Two blanket concepts were studied for ARIES-CS: a dual-cooled LiPb/He/FS system as a reference concept and a self-cooled LiPb blanket with SiC/SiC structure as a backup. The first wall configuration deviates from the standard practice of uniform toroidal/poloidal shape to achieve compactness. Modeling such a complex geometry for 3-D nuclear analysis was a challenging engineering task. A novel approach based on coupling the CAD model with the MCNP Monte Carlo code was developed to model, for the first time ever, the complex stellarator geometry for nuclear assessments.
The most important engineering parameter that influences the machine size and cost is the minimum distance between the plasma boundary and mid-coil. Accommodating the blanket and shielding components represented another challenging task. An innovative approach utilizing a non-uniform blanket combined with a highly efficient WC shield for this highly constrained area reduced the radial standoff, major radius, and cost of electricity by 25-30%, which is significant. Equally important is the consequence of the substantial reduction in ARIESCS radwaste volume compared to previous stellarator designs.

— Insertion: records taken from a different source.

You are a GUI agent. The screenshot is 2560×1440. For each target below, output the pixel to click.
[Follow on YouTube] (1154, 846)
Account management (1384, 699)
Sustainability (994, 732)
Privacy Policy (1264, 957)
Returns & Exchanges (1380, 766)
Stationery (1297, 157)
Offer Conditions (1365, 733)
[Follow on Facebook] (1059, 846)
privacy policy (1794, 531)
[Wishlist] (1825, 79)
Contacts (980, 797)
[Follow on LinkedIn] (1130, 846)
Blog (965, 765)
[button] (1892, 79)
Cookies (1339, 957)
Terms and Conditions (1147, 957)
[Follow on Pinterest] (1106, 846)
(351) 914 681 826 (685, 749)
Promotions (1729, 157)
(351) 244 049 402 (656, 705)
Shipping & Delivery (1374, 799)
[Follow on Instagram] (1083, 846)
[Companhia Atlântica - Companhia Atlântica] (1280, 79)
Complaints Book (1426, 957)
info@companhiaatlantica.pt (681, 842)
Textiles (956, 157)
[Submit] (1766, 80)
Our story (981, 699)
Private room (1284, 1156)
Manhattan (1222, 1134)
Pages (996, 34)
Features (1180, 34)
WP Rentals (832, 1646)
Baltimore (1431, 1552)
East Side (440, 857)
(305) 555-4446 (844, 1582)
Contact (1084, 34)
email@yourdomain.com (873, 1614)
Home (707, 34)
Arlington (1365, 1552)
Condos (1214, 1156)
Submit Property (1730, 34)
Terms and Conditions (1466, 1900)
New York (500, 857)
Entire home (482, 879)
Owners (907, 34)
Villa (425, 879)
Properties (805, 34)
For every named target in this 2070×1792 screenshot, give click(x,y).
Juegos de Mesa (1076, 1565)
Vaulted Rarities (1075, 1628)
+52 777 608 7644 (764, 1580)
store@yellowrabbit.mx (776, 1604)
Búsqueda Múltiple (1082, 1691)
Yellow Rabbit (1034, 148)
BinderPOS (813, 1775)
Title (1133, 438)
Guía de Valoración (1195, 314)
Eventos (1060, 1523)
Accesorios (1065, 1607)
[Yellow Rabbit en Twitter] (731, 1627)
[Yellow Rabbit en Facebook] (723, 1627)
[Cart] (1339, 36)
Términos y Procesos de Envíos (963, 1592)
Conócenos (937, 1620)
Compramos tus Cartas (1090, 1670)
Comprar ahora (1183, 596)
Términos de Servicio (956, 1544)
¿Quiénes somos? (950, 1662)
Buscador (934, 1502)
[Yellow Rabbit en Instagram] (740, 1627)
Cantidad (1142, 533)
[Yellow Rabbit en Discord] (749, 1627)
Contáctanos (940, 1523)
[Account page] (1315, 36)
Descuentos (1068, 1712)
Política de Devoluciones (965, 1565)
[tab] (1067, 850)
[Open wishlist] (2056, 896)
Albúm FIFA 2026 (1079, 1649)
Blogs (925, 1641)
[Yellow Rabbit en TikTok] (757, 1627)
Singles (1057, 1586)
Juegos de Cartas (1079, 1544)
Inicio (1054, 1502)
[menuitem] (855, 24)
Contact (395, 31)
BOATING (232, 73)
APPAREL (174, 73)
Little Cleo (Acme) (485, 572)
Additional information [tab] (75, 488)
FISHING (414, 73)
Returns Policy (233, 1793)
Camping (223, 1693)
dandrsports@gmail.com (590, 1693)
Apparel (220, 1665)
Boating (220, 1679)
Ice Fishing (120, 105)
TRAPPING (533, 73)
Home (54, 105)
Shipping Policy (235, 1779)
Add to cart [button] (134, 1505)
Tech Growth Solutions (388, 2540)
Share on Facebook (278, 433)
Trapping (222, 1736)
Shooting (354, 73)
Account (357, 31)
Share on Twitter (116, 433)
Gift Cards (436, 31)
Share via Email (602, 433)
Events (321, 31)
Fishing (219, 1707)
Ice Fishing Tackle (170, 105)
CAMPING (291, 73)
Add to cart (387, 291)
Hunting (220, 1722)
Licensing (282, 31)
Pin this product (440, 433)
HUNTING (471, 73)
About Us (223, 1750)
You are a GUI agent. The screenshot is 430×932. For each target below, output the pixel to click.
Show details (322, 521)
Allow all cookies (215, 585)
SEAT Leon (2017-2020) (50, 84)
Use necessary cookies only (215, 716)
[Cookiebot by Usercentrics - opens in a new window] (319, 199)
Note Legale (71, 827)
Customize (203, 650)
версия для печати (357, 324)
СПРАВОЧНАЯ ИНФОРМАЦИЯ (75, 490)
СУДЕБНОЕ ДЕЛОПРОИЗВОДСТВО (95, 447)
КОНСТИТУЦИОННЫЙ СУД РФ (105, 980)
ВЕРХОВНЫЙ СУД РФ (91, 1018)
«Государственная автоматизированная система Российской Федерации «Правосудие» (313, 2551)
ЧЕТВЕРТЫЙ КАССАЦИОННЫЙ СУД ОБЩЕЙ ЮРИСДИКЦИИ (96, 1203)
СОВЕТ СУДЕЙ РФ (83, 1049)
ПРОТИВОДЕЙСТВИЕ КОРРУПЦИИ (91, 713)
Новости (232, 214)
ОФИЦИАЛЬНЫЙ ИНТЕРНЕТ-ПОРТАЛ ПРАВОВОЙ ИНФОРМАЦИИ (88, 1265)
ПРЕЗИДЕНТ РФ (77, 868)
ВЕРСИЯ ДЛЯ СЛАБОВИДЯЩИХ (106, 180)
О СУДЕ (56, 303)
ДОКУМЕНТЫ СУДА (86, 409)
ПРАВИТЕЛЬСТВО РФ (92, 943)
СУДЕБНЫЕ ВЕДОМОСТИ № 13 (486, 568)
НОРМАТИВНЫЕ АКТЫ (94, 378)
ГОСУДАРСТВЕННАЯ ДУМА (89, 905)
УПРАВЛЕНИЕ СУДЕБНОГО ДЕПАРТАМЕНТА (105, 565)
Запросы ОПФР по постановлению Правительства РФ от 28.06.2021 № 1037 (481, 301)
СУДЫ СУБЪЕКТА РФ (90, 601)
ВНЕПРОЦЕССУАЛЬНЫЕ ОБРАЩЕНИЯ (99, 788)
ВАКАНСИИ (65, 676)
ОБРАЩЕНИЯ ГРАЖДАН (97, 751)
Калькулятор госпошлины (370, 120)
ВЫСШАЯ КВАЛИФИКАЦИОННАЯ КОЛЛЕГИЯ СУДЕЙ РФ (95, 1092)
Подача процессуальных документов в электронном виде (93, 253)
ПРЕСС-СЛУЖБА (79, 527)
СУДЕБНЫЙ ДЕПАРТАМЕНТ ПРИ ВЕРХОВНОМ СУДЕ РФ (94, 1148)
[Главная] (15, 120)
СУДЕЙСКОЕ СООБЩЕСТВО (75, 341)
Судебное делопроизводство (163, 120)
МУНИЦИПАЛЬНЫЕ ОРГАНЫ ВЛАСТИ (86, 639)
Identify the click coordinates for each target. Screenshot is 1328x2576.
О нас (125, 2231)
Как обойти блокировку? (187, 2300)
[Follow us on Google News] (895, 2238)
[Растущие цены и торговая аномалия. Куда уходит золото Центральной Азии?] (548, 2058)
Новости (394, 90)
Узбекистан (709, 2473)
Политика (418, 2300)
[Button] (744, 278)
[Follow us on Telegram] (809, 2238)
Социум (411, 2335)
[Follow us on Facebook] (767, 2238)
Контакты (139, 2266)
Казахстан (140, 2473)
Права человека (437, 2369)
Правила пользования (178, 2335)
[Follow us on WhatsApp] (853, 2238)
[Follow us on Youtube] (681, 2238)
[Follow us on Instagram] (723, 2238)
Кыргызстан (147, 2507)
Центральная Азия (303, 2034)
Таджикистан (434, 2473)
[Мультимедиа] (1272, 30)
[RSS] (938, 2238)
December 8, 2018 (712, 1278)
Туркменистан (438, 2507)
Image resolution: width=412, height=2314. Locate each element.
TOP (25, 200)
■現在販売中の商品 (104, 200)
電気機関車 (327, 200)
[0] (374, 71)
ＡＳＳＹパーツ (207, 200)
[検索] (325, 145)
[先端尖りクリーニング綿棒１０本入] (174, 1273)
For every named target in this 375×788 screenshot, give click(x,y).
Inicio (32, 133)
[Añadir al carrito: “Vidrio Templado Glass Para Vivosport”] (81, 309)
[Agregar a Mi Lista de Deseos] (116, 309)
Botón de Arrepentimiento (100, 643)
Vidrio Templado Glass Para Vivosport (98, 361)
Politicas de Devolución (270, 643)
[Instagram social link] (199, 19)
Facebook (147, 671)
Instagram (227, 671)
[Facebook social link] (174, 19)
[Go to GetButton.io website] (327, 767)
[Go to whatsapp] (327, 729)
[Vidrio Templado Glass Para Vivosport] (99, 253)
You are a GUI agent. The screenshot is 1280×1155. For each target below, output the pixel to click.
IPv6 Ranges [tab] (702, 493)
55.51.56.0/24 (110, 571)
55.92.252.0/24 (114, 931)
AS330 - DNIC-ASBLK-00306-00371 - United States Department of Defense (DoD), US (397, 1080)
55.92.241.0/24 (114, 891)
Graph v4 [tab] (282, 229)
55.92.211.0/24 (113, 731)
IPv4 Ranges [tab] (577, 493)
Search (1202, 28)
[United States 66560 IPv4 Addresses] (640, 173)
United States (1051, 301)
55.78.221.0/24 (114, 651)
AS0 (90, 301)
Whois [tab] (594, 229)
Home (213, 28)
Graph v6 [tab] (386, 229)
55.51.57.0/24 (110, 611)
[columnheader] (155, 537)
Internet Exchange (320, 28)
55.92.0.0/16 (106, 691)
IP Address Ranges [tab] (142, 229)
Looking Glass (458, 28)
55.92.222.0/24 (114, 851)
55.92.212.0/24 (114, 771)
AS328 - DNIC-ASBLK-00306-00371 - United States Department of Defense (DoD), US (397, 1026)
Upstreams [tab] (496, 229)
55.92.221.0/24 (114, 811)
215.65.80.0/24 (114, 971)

The objective of this paper is to review the nuclear elements that received considerable attention during the design process and provide a perspective on their successful integration into the final design. Among these elements are the radial build definition, the well-optimized invessel components, the carefully selected nuclear and engineering parameters to produce an economic optimum, and the overarching safety and environmental constraints to deliver an attractive, reliable, and truly compact stellarator power plant.